Oh also, and that is a common misconception, groups have absolutely no
ownership information so this “(… to be retained by their queues)” is not
something that exists or is a thing.
What does exist is that a group is never destroyed while it has unbalanced
enter/leaves, and the DispatchWorkItem is definitely retained by any queue it
has been async()ed to (you can async a single WorkItem to several places,
however that precludes you from using .notify() or .wait()).
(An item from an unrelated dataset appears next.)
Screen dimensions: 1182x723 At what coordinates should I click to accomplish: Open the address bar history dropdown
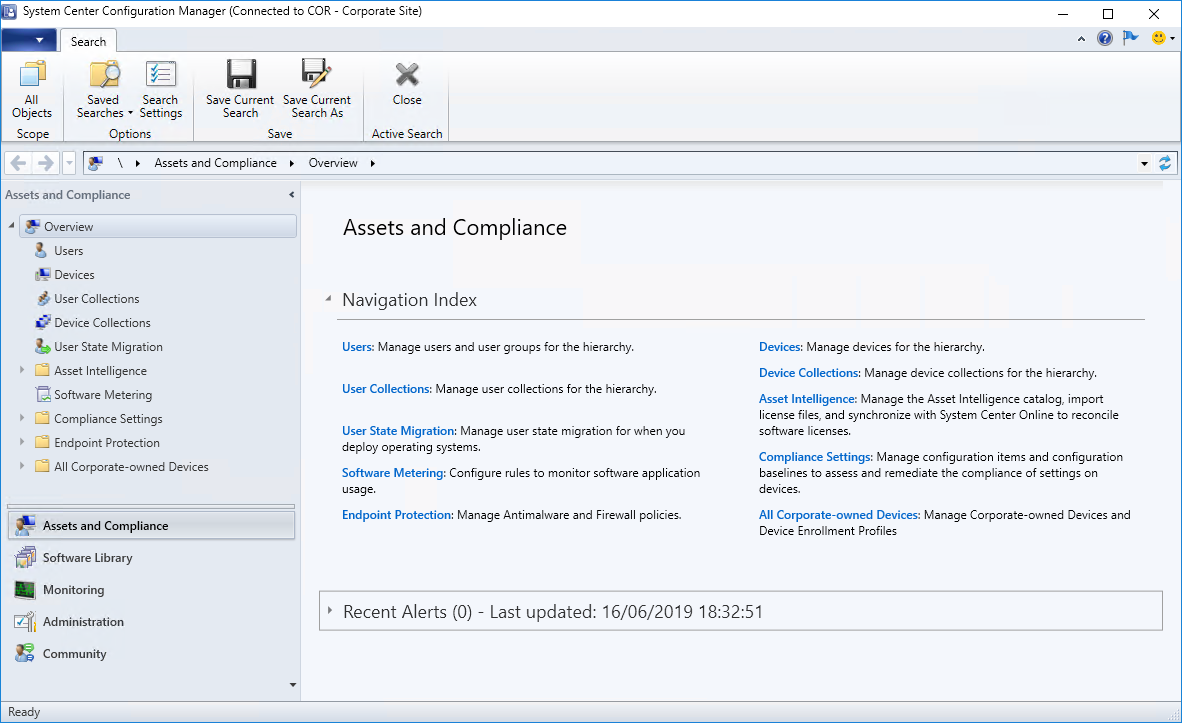pos(1144,163)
>> For example, let’s say I have some kind of class which manages a library of
>> files. I want to have a refresh operation which runs on a background queue,
>> enumerating the documents and perhaps even opening them and extracting some
>> metadata:
>>
>> class DocumentLibrary {
>>
>> weak var refreshOperation : DispatchWorkItem?
>>
>> func refresh(force:Bool = false) {
>>
>> If let ongoingOperation = refreshOperation {
>> if force == true {
>> ongoingOperation.cancel() // force an update
>> }
>> else {
>> return // already refreshing
>> }
>> }
>>
>> refreshOperation = DispatchWorkItem(….) // processes the files,
>> returns the results on the main queue
>> DispatchQueue.global().async(refreshOperation)
>> }
>> }
>>
>> This relies on the fact that weak references are thread-safe, and avoids the
>> need for an explicit completion handler which nils the variable.
>>
>> Thoughts?
>
> DispatchWorkItem.init() taking a group was a mistake and we are preparing an
> updated proposal to remove this and instead have a queue.async() overload
> that can take both a WorkItem and a group. The reason why is that the
> semantics of having a group attached to a DispatchWorkItem() is not useful,
> you most of the time want to enter() the group when the WorkItem is created,
> and have it consumed when it has run, but that not what the implementation
> does, it instead will enter the group at async() time.
>
> However, if we changed the semantics to enter() at creation time, it would
> mean that the WorkItem could be asynced only once, which is a huge pitfall
> and design issue too.
>
>
> As far as your proposal goes:
> - dispatch groups are a single atomic counter and have no storage to own a
> reference on the WorkItem, changing this would dramatically change the
> performance profile of that existing API which is a non starter
> - anything could still have references on the DispatchWorkItem and using weak
> references to poll for completion is both a bad design (IMO) and fraught with
> peril
>
> DispatchWorkItem come with .notify() and .wait() which are the things you
> should use for this. You should have a .notify() block that sets a boolean,
> on your class to track this.
>
> Also using the global() queues is also fraught with another peril: thread
> explosion, but that’s probably outside of the scope of your feature request.